Several Polish-made T-55 tanks destined for Amin's regime were diverted to Rhodesia by South Africa in 1979.

=== Iraq ===
According to Honey, there were "some indications" that Iraq supplied Uganda with weaponry in 1978–1979. Ugandan officials including the minister of defense made several trips to Iraq during the conflict. Yared also claimed that Iraq supported Amin during the war. After the Fall of Kampala, "Arab diplomatic sources" claimed that Amin travelled to Iraq in his private jet, reportedly asking for "arms and assistance". Unspecified "intelligence sources" stated that Amin had requested Iraq to send soldiers to turn the war in his favor. After his exile in Libya, Amin relocated to and lived in Iraq before permanently settling Saudi Arabia.

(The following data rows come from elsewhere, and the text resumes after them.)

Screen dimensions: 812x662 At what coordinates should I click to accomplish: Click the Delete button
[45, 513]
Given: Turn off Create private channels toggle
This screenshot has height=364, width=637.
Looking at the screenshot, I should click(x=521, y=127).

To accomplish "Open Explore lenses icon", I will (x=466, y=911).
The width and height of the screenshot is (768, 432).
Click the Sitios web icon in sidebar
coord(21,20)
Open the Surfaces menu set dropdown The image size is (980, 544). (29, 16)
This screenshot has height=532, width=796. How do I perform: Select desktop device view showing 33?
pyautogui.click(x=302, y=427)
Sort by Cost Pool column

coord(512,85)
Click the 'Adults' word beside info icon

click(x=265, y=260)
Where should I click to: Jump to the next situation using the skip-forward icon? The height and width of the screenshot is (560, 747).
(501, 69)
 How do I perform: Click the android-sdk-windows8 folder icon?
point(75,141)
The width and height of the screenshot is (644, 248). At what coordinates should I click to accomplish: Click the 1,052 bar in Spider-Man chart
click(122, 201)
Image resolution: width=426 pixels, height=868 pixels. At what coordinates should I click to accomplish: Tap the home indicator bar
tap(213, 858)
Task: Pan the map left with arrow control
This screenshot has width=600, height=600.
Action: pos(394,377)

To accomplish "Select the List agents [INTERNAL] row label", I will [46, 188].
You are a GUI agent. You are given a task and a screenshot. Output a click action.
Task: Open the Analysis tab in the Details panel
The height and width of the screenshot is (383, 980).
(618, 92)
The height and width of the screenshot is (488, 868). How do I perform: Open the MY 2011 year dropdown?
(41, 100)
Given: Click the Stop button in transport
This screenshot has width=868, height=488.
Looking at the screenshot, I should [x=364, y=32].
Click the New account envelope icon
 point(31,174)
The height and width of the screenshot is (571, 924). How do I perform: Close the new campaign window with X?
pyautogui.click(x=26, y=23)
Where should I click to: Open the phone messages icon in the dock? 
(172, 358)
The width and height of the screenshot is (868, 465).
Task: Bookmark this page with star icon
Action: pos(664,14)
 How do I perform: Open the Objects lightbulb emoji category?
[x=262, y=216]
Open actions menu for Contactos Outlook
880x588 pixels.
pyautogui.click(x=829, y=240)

=== Syria, Kuwait, United Arab Emirates, Sudan, Egypt ===
Yared stated that Syria, Kuwait, the United Arab Emirates, Sudan, and Egypt provided Amin with "multiform aid" during the war. Amin requested military assistance in Egypt during a visit in October 1978. Mugabe stated that Egyptian President Anwar Sadat reportedly offered Amin military equipment. According to Honey, "intelligence sources" stated that Amin had requested Syria to send soldiers to turn the war in his favor.

=== North Korea ===
North Korea had supplied Uganda with weaponry and trained some of its troops during Idi Amin's rule. According to researcher Andrea Berger, this "relationship" endured until Amin was overthrown during the Uganda–Tanzania War. In contrast, researcher Benjamin Young contends that North Korean advisers aided Tanzania in overthrowing Amin.